● **TAREAS POR REALIZAR**:
**a)** Según el texto sobre el golpe en Turquía, ¿qué porcentaje de los votos alcanzó Erdogan en 2011?
**b)** Traduzca al inglés esta oración del texto sobre el golpe en Turquía: "El golpe en Turquía confronta a dos fuerzas históricamente en conflicto: el ejército y el islamismo."
**c)** Transcriba del texto sobre el golpe en Turquía el fragmento que va desde "Apodado El Sultán" hasta "49.8% en 2011.", ambos incluidos.

● **FRAGMENTO DEL TEXTO**:
☆ ☆ ☆ ☆ ☆ ☆ ☆

Por Témoris Grecko
El golpe en Turquía confronta a dos fuerzas históricamente en conflicto: el ejército y el islamismo. Ambas, montadas en un discurso de defensa de la democracia, a pesar de que en la práctica la erosionan y desvirtúan. Sólo una de ellas, sin embargo, ostenta legitimidad democrática: los islamistas del presidente Recep Tayyip Erdogan.
Apodado El Sultán tanto por sus orgullosos partidarios como por los opositores que denuncian su autoritarismo, Erdogan ha sido capaz de convertir una base dura de electores, que nunca le ha dado menos de la tercera parte de los votos, en una máquina de ganar elecciones: subió de 34% en 2002 a 46% en 2007, y de ahí a 49.8% en 2011.
Su Partido de la Justicia y el Desarrollo (AKP en turco) tiene un origen similar al del PAN mexicano: es un proyecto de la poderosa clase empresarial del centro de Anatolia con una propuesta democrática de inspiración religiosa. Ha logrado representar así a gran parte de la población que se sentía amenazada por el laicismo de la república creada por Mustafa Kemal Atatürk en 1922, y su partido, el Partido Republicano del Pueblo (CHP).
Sin embargo, el CHP fracasó en su intento de consolidarse como partido hegemónico, diversas formaciones islamistas lograron superarlo en varias elecciones, y el ejército, asumiéndose como guardián del legado de Atatürk, ha “corregido” las “desviaciones” a través de golpes de Estado en 1960, 1971, 1980 y 1993.

☆ ☆ ☆ ☆ ☆ ☆ ☆

● **CONJUNTO DE FILAS**:
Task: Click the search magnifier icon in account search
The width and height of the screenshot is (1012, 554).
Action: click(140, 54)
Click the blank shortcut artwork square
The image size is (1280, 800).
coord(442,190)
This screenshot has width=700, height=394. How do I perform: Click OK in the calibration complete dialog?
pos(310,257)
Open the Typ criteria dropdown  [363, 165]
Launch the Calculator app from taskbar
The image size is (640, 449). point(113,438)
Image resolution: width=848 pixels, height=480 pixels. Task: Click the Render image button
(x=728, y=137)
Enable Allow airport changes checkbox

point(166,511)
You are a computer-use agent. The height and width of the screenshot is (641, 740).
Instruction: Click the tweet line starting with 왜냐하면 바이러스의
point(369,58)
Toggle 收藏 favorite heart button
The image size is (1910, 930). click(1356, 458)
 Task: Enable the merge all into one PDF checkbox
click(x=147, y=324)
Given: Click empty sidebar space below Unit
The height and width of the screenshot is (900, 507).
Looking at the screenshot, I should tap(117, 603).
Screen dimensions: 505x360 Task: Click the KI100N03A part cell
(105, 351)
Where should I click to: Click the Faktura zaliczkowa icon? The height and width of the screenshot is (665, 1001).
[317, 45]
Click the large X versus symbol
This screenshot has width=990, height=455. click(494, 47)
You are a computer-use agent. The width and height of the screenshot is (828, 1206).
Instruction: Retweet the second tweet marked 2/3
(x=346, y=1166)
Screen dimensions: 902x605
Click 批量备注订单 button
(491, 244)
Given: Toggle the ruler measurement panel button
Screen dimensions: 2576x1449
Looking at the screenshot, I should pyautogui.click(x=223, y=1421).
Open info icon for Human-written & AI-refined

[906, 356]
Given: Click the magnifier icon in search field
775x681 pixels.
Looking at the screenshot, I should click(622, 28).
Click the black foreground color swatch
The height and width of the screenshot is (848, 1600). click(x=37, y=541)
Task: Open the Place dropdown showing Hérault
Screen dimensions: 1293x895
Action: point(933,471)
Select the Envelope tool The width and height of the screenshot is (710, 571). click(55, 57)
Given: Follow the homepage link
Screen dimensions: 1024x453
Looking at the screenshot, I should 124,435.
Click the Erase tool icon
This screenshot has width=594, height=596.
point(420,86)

☆ ☆ ☆ ☆ ☆ ☆ ☆

● **RESPUESTAS POR TAREA**:
**a)** 49.8%

**b)** The coup in Turkey pits two historically conflicting forces against each other: the army and Islamism.

**c)**
Apodado El Sultán tanto por sus orgullosos partidarios como por los opositores que denuncian su autoritarismo, Erdogan ha sido capaz de convertir una base dura de electores, que nunca le ha dado menos de la tercera parte de los votos, en una máquina de ganar elecciones: subió de 34% en 2002 a 46% en 2007, y de ahí a 49.8% en 2011.